Rosi Weintraud befand sich auf ihrer Zeitreise plötzlich an der Copacabana. Ihre Freundin Elfriede Bonames lag entspannt neben ihr auf einer bequemen Sonnenliege, den ersten Teil eines SM-Liebesromans schon leicht zerlesen in der Hand. Es war später Nachmittag, und die Sonne spiegelte sich im Meer. Der Strand war voll mit Menschen. Trotz ihrer vielen Urlaube in Brasilien verstand Rosi immer noch so gut wie kein Wort Portugiesisch. Ab und zu entsprangen dem Sprachwirrwarr der vielen Touristen aber auch ein paar deutsche Worte.
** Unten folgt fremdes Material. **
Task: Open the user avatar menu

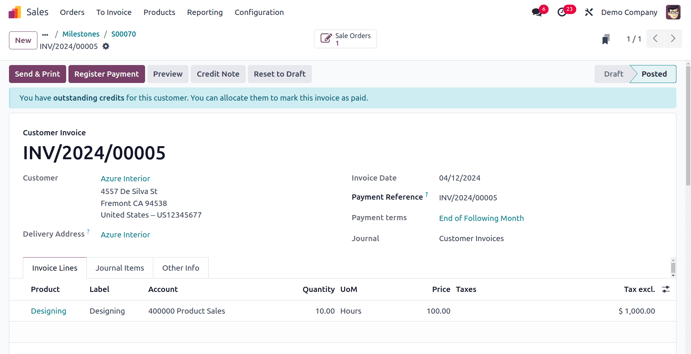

»Hans-Bernd, krem mer doch bidde mal de Rügge ei. Aber net so feste, schö langsam«, forderte eine sonnenverbrannte Frau ein paar Liegen weiter ihren Ehemann auf. Rosi und Elfriede mussten grinsen.
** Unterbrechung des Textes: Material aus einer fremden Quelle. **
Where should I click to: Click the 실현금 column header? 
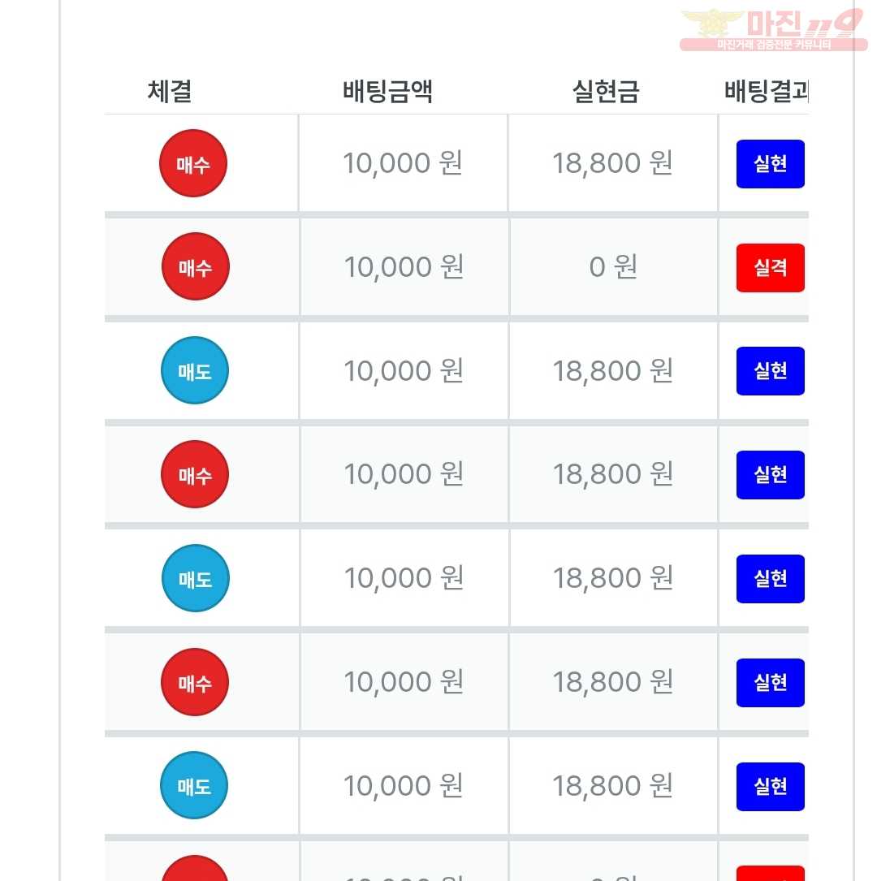(x=606, y=92)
»Wenn das kein schöner Tag ist, Rosi?«, prostete Elfriede ihrer Freundin zu. Rosi nahm einen Schluck von ihrem Cocktail.
»Da hast du recht. Manchmal würde ich am liebsten für immer hierbleiben und gar nicht mehr nach Hause fahren. Pedro ist verrückt nach mir und liest mir jeden Wunsch von den Augen ab. Gestern Abend hat er mich gefragt, ob ich mir vorstellen könnte, ihn zu heiraten. Was hältst du davon?«
Elfriede setzte ihren Longdrink ab.
»Also, Rosi, du weißt ja, dass ich dich gernhabe und dir immer nur das Beste wünsche. Aber heiraten? Glaubst du, dass Pedro dich dafür auch genug liebt? Eine Ehe ist doch ein Bündnis auf Lebenszeit. In guten wie in schlechten Zeiten. Meinst du wirklich, dass Pedro dafür der Richtige ist? Und wo wollt ihr denn leben? Etwa in Breitenbergen? Die Leute werden sich das Maul zerreißen. Und nicht ganz ohne Grund.«
»Du hast ja recht«, beschwichtigte Rosi ihre beste Freundin. »Aber ich liebe ihn wirklich. Seit dem Tod von Marco habe ich nicht mehr solche Gefühle für einen Mann gehabt. Das liegt wohl an seinem wahnsinnigen Aussehen und diesem brasilianischen Charme. Was habe ich zu verlieren? Wer weiß, wie alt ich mit meiner Krebserkrankung werde? Dann habe ich wenigstens noch ein paar schöne Jahre«, sagte Rosi ernst.
»Ich will dir ja nicht deine Träume zerstören«, erwiderte Elfriede. »Aber du hast durchaus etwas zu verlieren. Deinen Ruf, deinen Stolz und dein Geld. Ich bezweifle, dass Pedro auch noch so nett zu dir sein wird, wenn ihr erst mal verheiratet seid. Stell dir das doch bitte mal vor. Du und dieser wahnsinnig attraktive, fast dreißig Jahre jüngere Mann in Breitenbergen. Es wird nicht lange dauern, da werden ihm sämtliche Frauen aus dem Ort Avancen machen. Und du wirst dich grün und blau ärgern.«
»Danke für deine Offenheit«, meinte Rosi zu ihrer Freundin. »Aber darüber habe ich auch schon nachgedacht. Trotzdem. Eine Frau in unserem Alter findet keinen gleichaltrigen Mann mehr. Die sind entweder vergeben oder auf der Suche nach jüngeren Frauen. Warum kann ich nicht das Gleiche tun und mir einen jüngeren Mann angeln?«
»Weil du eine Frau bist und Pedro von ganzem Herzen liebst«, konterte Elfriede. »Und ich möchte nicht, dass du verletzt wirst.«
»Schluss mit dem Grübeln«, befahl Rosi. »Gehen wir lieber schwimmen.« Sie wollten gerade aufstehen, da kam Pedro von der Bar zurück. Braungebrannt, in einer knappen weißen Badehose, mit zwei Drinks in den Händen lief er auf sie zu.
»Nachschub für die Ladys«, rief er in gebrochenem Deutsch und lächelte Rosi auf eine Art und Weise an, dass diese alle Einwände ihrer Freundin sofort wieder vergaß.
Dann wurden die Bilder wieder schneller und Rosi Weintrauds Lebensfilm lief weiter rückwärts ab.